Methods: Seven-hundred twelve patients admitted to the cardiovascular intensive care unit were prospectively analyzed. The serum the heart-type fatty acid-binding protein (s-HFABP), high sensitivity troponin-T (s-HsTnT), and N-Terminal pro-brain-type natriuretic peptide (s-NTproBNP) were measured within 30 minutes of admission. Patients were assigned to a no-AKI (n=560) or AKI group (n=151). AKI patients were also divided based on the degree of AKI using the RIFLE classifications on admission: Class R (n=90), Class I (n=44) or Class F (n=17), and based on the timing of AKI during first 5 days: stable RIFLE class during first 5 days (stable AKI; n=98), or step-up RIFLE class during first 5 days (worsening AKI; n=53). We evaluated the relationships between the biomarkers and AKI, the degree of AKI, timing of AKI, in-hospital mortality, all-cause death within one year.

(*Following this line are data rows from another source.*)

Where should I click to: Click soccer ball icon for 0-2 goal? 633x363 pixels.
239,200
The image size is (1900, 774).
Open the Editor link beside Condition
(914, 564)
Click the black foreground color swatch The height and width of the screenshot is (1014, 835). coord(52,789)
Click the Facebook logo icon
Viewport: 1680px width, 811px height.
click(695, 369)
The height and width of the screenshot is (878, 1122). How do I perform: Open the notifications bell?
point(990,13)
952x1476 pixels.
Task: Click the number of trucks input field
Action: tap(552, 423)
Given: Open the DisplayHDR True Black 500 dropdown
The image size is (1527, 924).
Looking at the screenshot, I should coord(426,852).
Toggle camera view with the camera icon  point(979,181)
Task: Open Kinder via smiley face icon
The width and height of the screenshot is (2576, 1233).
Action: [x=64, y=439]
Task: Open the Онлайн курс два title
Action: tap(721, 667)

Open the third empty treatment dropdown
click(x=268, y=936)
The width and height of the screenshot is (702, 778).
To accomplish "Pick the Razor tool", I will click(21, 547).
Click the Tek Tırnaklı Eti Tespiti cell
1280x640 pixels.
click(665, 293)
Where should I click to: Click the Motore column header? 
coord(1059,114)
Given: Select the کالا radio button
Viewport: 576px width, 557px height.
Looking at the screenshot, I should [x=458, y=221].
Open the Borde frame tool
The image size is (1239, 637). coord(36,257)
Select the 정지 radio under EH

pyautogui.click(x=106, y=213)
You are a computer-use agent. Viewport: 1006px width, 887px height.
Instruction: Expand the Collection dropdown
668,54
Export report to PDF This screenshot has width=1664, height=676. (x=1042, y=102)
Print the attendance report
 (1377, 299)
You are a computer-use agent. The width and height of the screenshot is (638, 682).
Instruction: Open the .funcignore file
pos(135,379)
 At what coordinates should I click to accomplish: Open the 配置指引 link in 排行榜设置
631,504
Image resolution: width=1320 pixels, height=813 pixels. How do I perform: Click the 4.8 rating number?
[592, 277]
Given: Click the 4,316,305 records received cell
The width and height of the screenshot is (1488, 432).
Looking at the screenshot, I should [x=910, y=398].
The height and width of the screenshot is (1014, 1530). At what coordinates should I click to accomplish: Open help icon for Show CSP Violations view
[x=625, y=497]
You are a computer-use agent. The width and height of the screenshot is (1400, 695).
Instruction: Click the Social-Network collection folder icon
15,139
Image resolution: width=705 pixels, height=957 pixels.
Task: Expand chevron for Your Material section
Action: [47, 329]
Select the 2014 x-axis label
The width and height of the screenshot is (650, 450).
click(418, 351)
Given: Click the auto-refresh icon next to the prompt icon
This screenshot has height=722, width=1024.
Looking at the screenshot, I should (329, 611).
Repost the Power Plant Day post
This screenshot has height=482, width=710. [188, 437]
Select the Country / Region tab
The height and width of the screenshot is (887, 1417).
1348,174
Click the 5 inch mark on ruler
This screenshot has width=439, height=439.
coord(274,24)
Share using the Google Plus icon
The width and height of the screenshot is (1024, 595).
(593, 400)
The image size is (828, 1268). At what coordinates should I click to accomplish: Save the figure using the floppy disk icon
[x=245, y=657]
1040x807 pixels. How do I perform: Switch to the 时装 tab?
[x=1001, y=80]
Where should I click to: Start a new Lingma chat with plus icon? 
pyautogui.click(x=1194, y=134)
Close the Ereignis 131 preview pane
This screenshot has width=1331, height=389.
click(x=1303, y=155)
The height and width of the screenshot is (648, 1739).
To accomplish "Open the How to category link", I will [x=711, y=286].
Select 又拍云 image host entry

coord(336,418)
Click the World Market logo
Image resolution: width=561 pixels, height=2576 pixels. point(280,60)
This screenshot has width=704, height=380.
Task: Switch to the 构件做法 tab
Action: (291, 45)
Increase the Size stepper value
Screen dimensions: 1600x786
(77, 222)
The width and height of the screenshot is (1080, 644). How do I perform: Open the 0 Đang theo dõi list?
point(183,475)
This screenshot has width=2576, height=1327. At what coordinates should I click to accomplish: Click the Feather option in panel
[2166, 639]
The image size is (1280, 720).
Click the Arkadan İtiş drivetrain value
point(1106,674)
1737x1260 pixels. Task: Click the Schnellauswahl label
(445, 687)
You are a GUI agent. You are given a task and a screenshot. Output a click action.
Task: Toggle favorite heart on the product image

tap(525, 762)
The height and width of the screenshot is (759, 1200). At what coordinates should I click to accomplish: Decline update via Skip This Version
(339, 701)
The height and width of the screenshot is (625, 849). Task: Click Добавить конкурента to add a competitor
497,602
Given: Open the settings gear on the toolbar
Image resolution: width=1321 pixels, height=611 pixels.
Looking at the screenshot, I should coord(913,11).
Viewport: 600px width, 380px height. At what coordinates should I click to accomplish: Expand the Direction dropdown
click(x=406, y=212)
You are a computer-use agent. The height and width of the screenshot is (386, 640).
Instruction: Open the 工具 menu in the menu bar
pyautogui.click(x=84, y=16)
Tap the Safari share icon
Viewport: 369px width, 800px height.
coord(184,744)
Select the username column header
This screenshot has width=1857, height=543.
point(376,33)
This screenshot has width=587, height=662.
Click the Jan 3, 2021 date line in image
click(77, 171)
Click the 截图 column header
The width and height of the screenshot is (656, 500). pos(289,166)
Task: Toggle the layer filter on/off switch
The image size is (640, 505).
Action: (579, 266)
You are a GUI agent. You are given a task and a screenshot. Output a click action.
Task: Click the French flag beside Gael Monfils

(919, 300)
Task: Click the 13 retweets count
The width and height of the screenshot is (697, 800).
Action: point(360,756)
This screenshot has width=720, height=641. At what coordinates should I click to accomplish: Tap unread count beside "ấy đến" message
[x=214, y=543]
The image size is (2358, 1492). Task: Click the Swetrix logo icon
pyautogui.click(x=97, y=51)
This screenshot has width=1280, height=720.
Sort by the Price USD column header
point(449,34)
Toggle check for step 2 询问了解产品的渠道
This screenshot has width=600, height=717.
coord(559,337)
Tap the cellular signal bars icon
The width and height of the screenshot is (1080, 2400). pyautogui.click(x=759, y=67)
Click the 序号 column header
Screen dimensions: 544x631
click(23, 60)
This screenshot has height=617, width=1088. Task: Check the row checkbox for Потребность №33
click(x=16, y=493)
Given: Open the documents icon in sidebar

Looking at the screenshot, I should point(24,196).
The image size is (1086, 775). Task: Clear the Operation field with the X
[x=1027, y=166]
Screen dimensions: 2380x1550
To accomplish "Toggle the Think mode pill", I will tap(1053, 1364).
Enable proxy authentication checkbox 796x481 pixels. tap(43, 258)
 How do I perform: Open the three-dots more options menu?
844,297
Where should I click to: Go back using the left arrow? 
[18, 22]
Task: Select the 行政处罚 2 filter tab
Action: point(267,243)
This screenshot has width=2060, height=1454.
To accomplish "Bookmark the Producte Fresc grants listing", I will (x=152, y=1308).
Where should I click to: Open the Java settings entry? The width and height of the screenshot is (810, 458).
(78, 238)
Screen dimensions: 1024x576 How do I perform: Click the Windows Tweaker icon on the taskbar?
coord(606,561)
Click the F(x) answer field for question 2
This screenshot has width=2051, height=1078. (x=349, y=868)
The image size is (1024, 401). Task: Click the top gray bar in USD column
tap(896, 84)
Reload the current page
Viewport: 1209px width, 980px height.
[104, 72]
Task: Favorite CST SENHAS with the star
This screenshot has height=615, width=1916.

Results: S-HFABP, HsTnT and NTproBNP were significantly higher in the AKI group than in the no- AKI group, and the s-HFABP and NTproBNP were significantly higher in the ClassI/F and worsening AKI group than in the other groups, respectively. The specific biomarker for AKI, Class I/F and worsening AKI was s-HFABP (OR: 1.928; 95% CI: 1.282-2.898, OR: 2.987; 95% CI: 1.607-5.549, and OR: 3.174; 95% CI: 1.657-6.080) by the multivariate analysis. Furthermore, the specific biomarker for in-hospital mortality was also s-HFABP (OR: 2.578; 95% CI: 1.491-4.458). S-HFABP demonstrated an optimal balance between sensitivity and specificity (69.1% and 60.3%; AUC=0.678) at 15.2 ng/ml for AKI, at 32.1 ng/ml for Class I /F (63.8% and 74.2%; AUC=0.722), at 29.8 ng/ml for worsening AKI (66.7% and 72.7%; AUC=0.728), and at 21.0 ng/ml for in-hospital mortality (81.8% and 63.2%; AUC=0.763). The Kaplan-Meier survival curves showed that the all-cause death was significantly more in the high serum HFABP group (≥ 21.0 ng/ml) than in the low serum HFABP group (< 21.0 ng/ml).
Conclusions: The serum HFABP level can indicate AKI, especially severe and worsening AKI, and a high serum HFABP level is associated with poorer prognosis in cardiovascular intensive care patients.
- © 2013 by American Heart Association, Inc.